Cloud-based embedded technology is revolutionizing vaccination programs in developing nations.

June 23, 2015 OpenSystems Media

I can’t help but feel pangs of guilt that to date my thought-leading on the potential of embedded and cloud based technology invariably centers around what it can do for me and my industry: my personal bubble. Whilst I could hide behind the innocence of blissful ignorance, if you consider what our inherently “developed world” embedded industry can offer to the developing world it really hits home; there innovation can mean the difference between life and death, far detached from my excitement at my ability to now control my central heating from the comfort of my office.

The global immunization program has been irrefutably successful, particularly in reducing child mortality in developing nations. One of the biggest causes of infant death, measles, declined by 71 percent between 2000 and 2011 and polio is on the verge of eradication. International efforts to drive down the cost of vaccination has saved millions of lives and prevented countless instances of illness and disability, whilst the antithetical battle of anti-vaccination is waged back at home.
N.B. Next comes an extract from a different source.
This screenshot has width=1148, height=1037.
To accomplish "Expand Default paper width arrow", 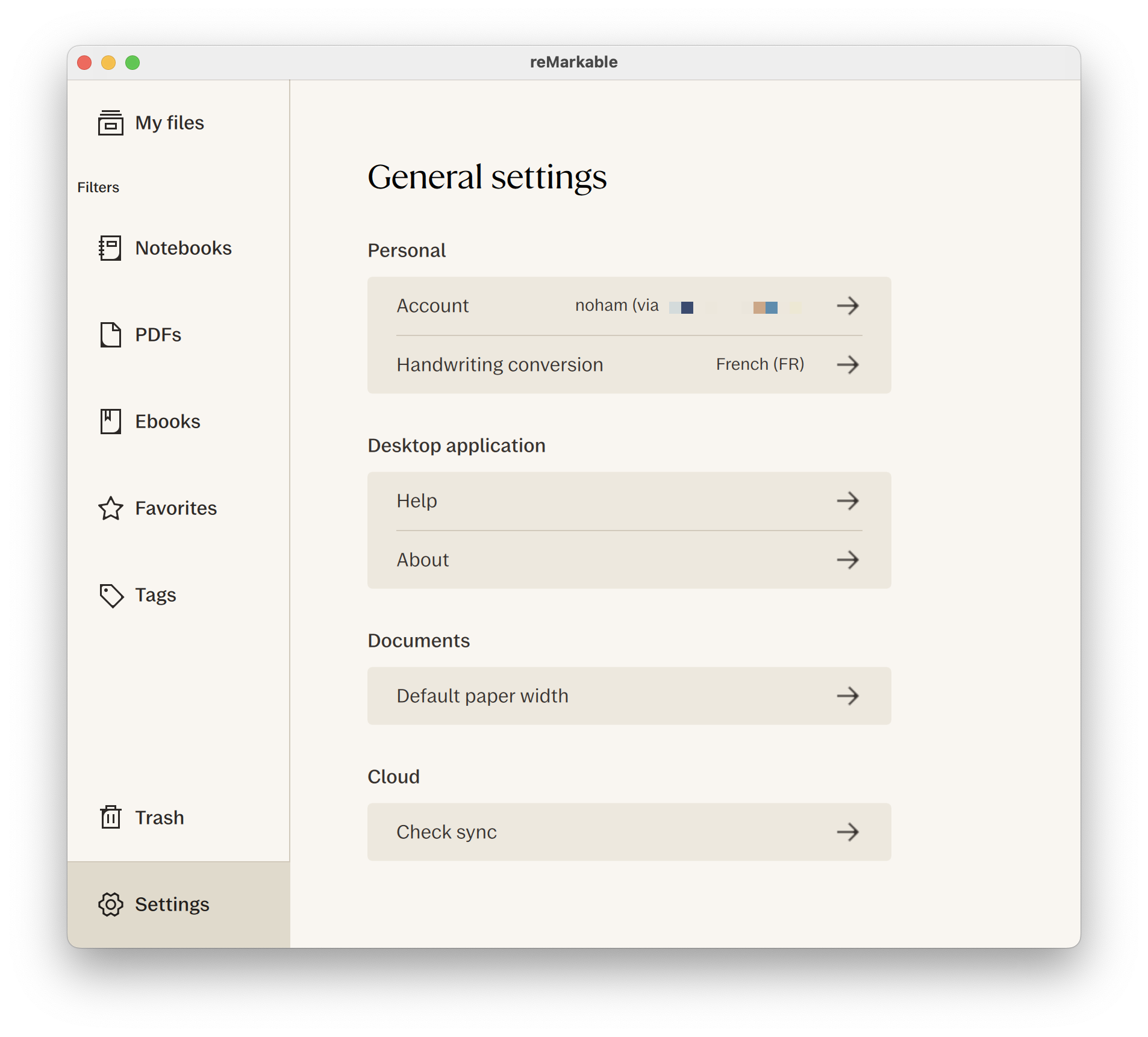I will [847, 696].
You’ll find very few anti-vaxers in the developing world of course, in fact despite crying out for mass immunization, at the end of 2013 there remains nearly 22 million infants under a year old worldwide who have not received the standard DTP3 vaccine (diphtheria, tetanus, and pertussis) and a similar number who have failed to receive a single dose of the measles vaccine. Today an estimated 1.5 million infants still die from preventable diseases.

It would be easy to surmise this is purely a financial issue and that despite the best efforts of pharmaceutical manufacturers to drive down cost and governments and charities to raise funds, this is either insufficient, or those funds aren’t going where they’re intended. Due to cold stage requirements of vaccines, there is also a logistical issue in the warm climes in which they are most needed, though through silk stabilization technology this is being addressed. One of the biggest challenges, borne from the lack of real health monitoring infrastructure, multiple regional languages, and, in more remote areas, nomadic culture, is auditing exactly which child has or hasn’t had which vaccine.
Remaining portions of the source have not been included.